The complexity of chromosomal abnormalities is typically inferred using various statistical and computational approaches, based on data from karyotyping, microarray-based copy number profiling, and whole-genome paired-end sequencing. A major limitation of these methods is their inability to accurately reconstruct the high levels of amplifications and complex patterns of chained fusions. Reconstruction of a rearranged genome (i.e., to “walk” a derivative chromosome) primarily requires the integration of predicted breakpoints, rearrangement signatures (orientation of sequence read alignment), and copy number profile. However, in more realistic scenarios in which derivative chromosomes are formed from multiple processes, rearrangement signatures become confounded and algorithmic assumptions breakdown, making it challenging to accurately reconstruct chromosomal rearrangements (Zhang et al. 2013). Recent advances in long-read and linked-read sequencing (Clarke et al. 2009; Roberts et al. 2013) along with accompanying bioinformatics developments (Liu et al. 2017; Spies et al. 2017) are showing promising utility in this area (Bell et al. 2017; Cretu Stancu et al. 2017; Greer et al. 2017). However, to obtain sufficient coverage for multiallelic rearrangements remains cost-prohibitive with long-read sequencing (Shi et al. 2016), and immature bioinformatics tools limit link-read sequencing utility for now (Marks et al. 2017).
In this study, we demonstrate the utility of a nonsequencing approach, namely, optical genome mapping, in capturing chained fusions.

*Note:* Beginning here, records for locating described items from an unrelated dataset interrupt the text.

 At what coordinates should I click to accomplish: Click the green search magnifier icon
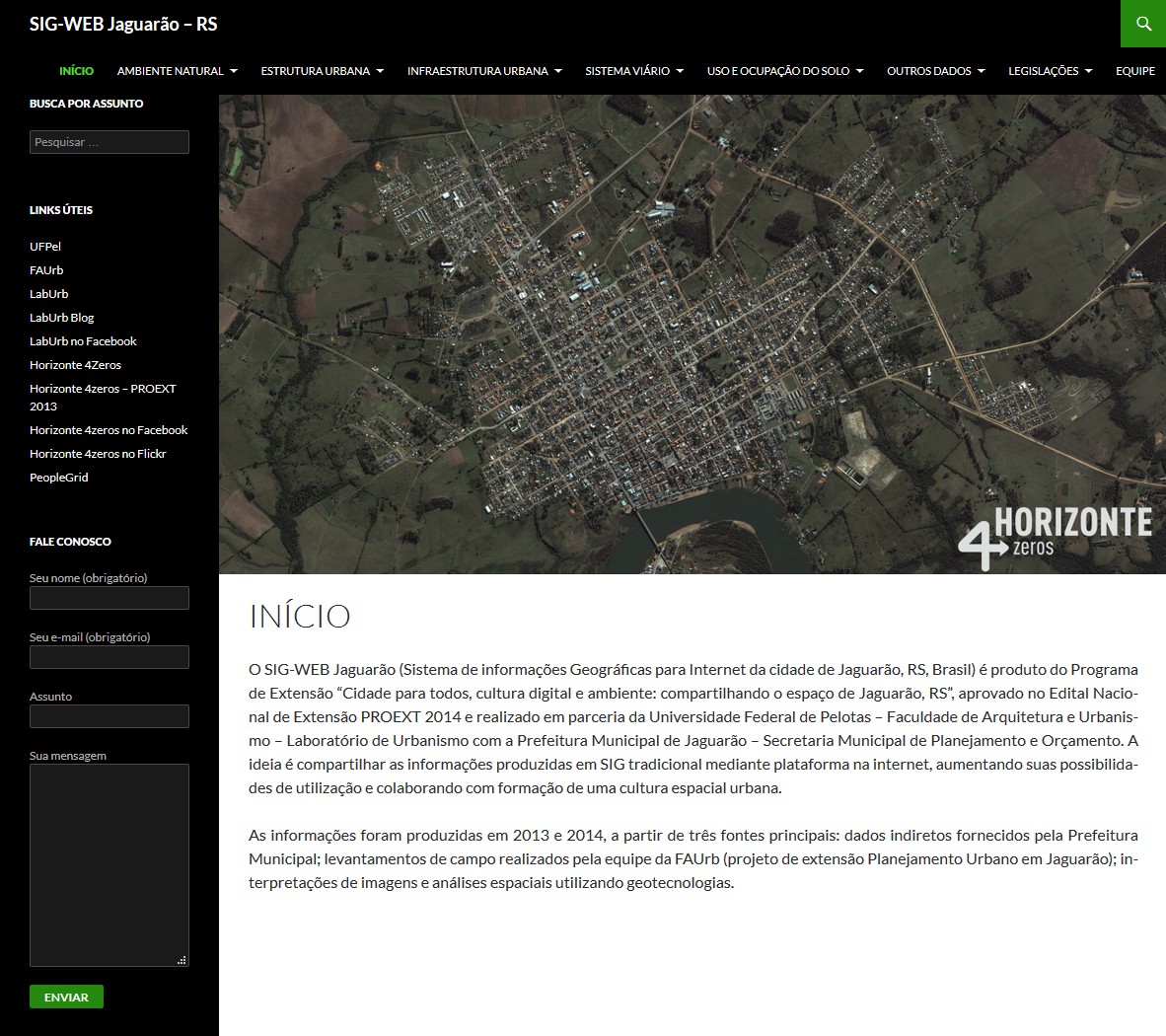[1143, 24]
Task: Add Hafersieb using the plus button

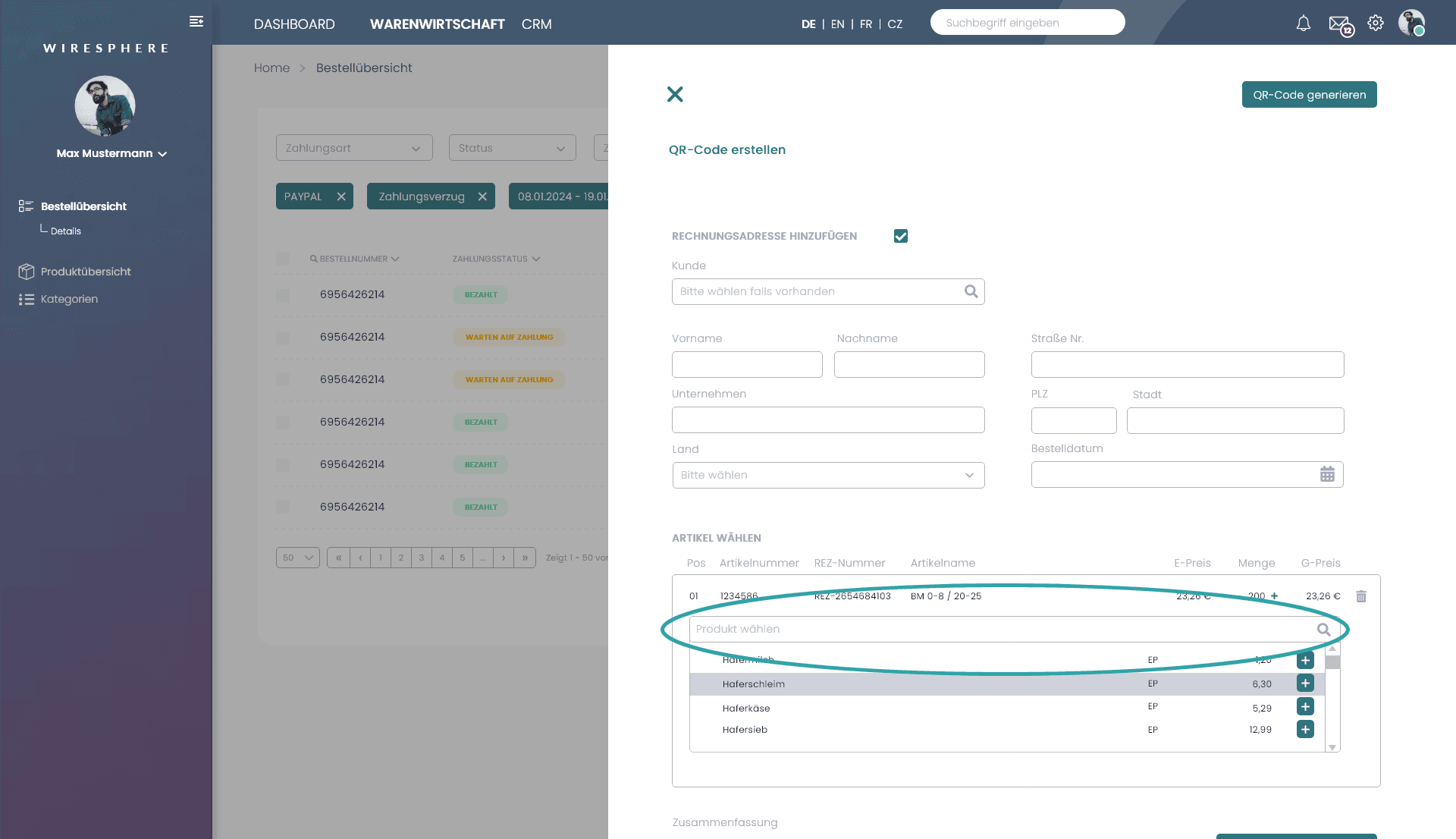Action: pos(1305,730)
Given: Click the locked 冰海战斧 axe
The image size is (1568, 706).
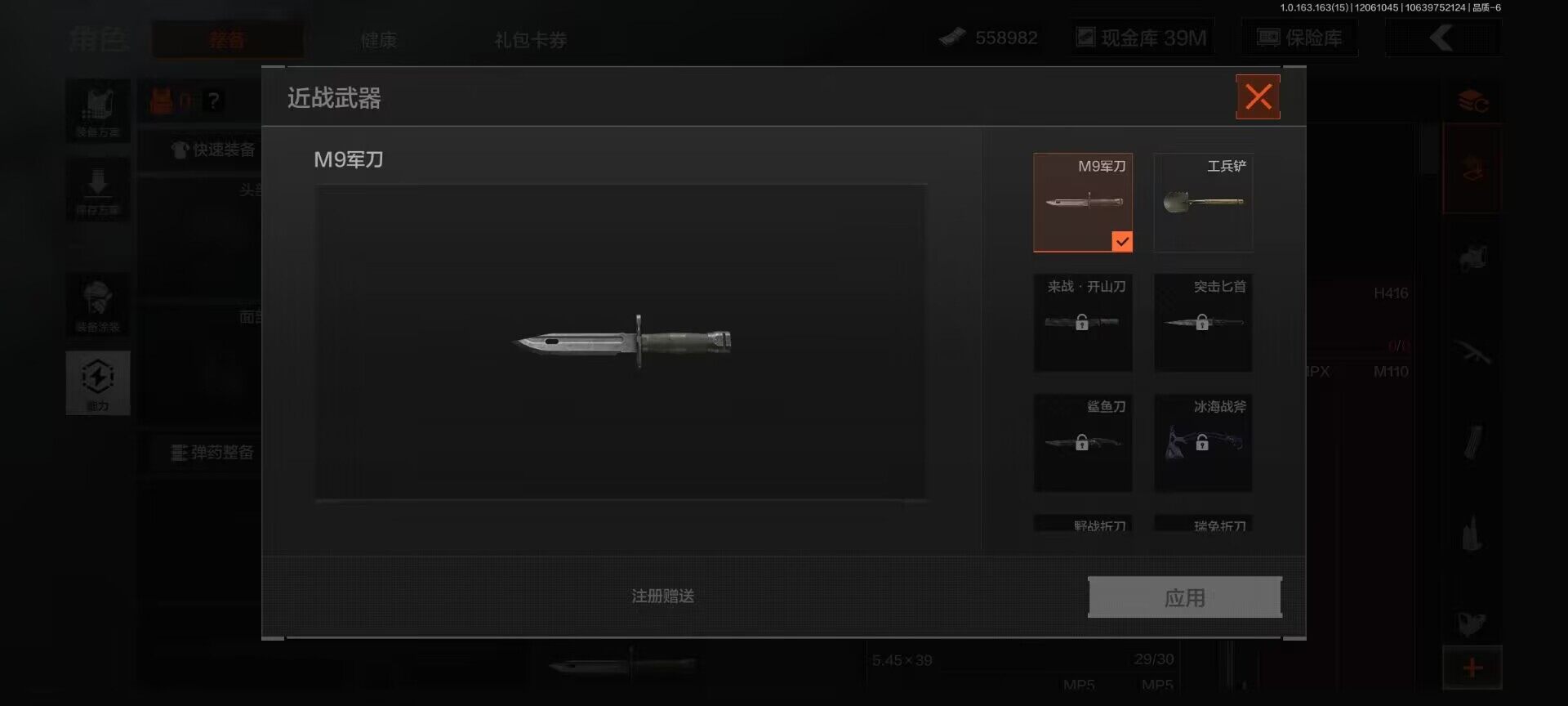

We validate the feasibility of using the Irys optical mapping system from Bionano Genomics to capture extensive CGRs in a previously reported well-differentiated liposarcoma cell line T778, commonly known as 778, derived from an elderly woman with retroperitoneal relapse (Pedeutour et al. 1999). Multicolor fluorescence in situ hybridization showed substantial translocations in this cell line, and short-read sequencing of two flow-isolated neochromosome (derivative chromosome) isoforms further confirmed extensive rearrangements with a predominance of intra-chromosomal translocations (Garsed et al. 2014). We integrate whole-genome mapping with short-read sequencing to further refine the reconstruction of complex genomic rearrangements.
Results
Whole-genome optical mapping and structural variant detection
The Bionano platform is a next-generation optical mapping system for generating physical maps (genome maps) of kilobases to megabases in length (Fig. 1). This is achieved by fluorescently tagging and imaging endonuclease motif sites of single molecules in a massively parallel fashion (Hastie et al. 2013). Imaged molecules are digitized and de novo assembled into consensus genome maps, each representing the fingerprint of a large fragment of the sample genome. By comparing sample consensus genome maps against a reference genome, large SVs can be readily identified and visualized. The resolution of this technology is dependent on the frequency of the endonuclease motif in the sample genome. For a human genome, this is between 8 and 11 motifs (labels) per 100 kb using the enzyme Nt.BspQI (GCTCTTCN↓). To ensure a high level of specificity when merging and aligning molecules, de novo assembly is typically performed on a filtered set of molecules longer than 150 kb in length. Note that, unlike high-throughput sequencing, this method does not require DNA fragmentation, insert size selection, or amplification, because it is conversely reliant on intact high molecular weight DNA extraction. Although this technology has been available for several years, there had been a prevailing difficulty to accurately predict translocations and inversions. However, a recent breakthrough in bioinformatics development has made possible not only the accurate detection of inversions and translocations, but also the phasing of all detected SVs (Hastie et al. 2017).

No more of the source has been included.